- Required action -
Transcribe every entry word for word, leaving out all images.

START Data for this exercise

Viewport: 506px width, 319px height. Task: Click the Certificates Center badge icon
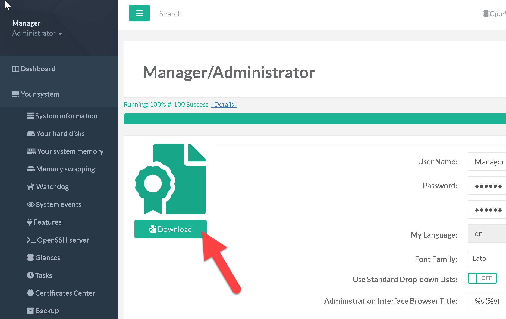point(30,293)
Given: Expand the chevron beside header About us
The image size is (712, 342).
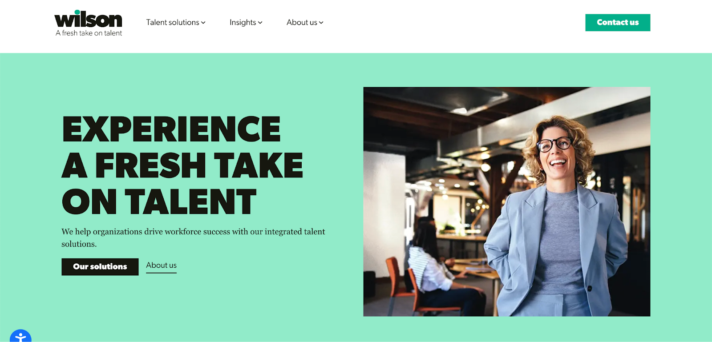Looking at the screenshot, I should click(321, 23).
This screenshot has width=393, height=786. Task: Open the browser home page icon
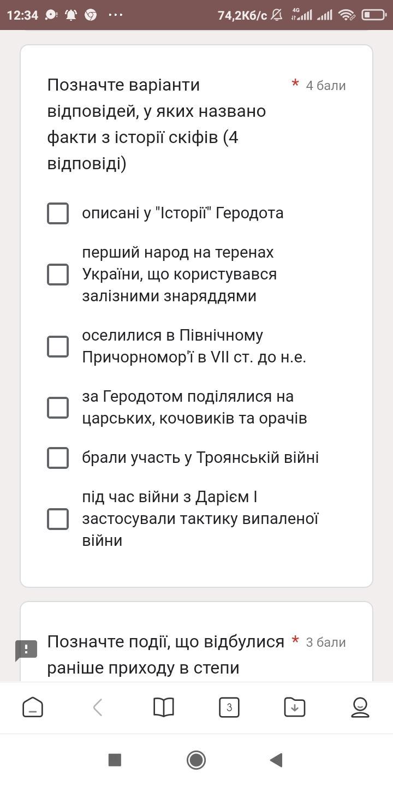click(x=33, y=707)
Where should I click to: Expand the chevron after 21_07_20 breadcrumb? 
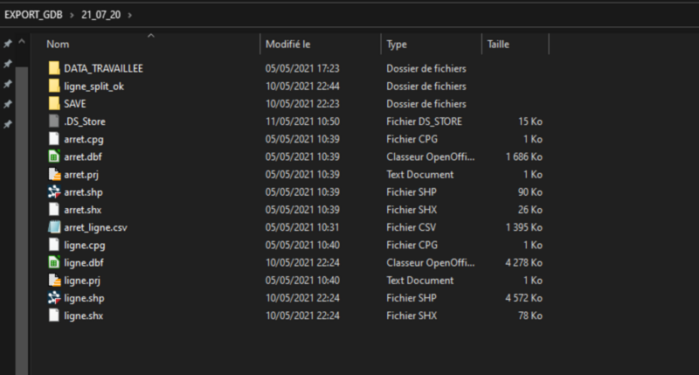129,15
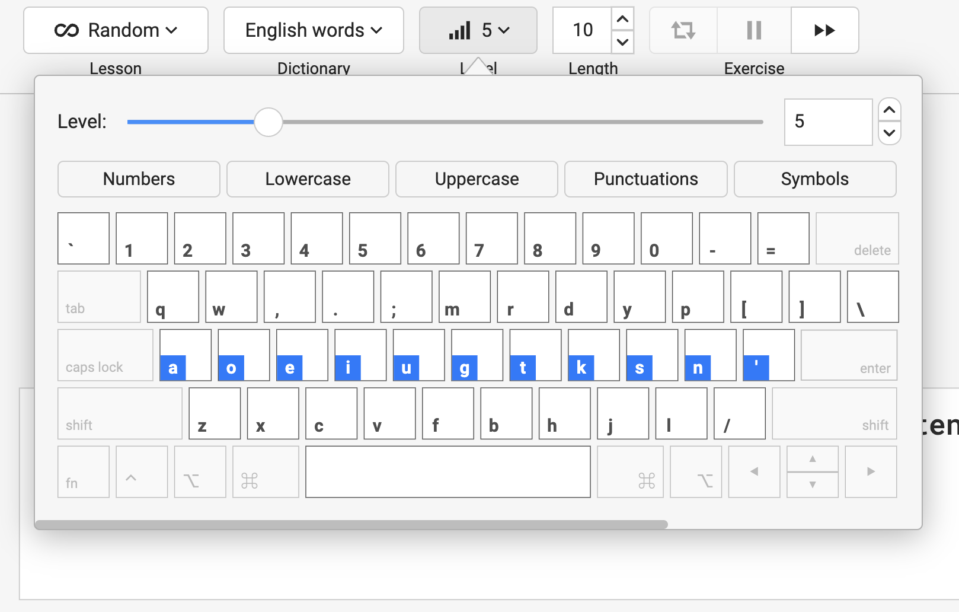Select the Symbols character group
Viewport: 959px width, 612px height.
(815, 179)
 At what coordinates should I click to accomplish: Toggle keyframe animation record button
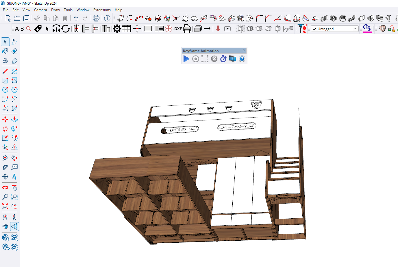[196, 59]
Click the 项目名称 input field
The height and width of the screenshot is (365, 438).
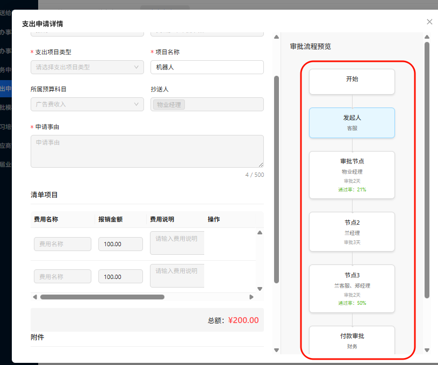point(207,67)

END Data for this exercise

- Response to this exercise -
Viewport: 506px width, 319px height. Task: Click the Certificates Center badge icon
point(30,293)
Given: Expand the chevron beside header About us
The image size is (712, 342).
Looking at the screenshot, I should click(321, 23).
This screenshot has width=393, height=786. Task: Open the browser home page icon
click(x=33, y=707)
Where should I click to: Expand the chevron after 21_07_20 breadcrumb? 
129,15
Select the Symbols character group
Viewport: 959px width, 612px height.
(815, 179)
 At what coordinates should I click to accomplish: Toggle keyframe animation record button
[196, 59]
Click the 项目名称 input field
The height and width of the screenshot is (365, 438).
point(207,67)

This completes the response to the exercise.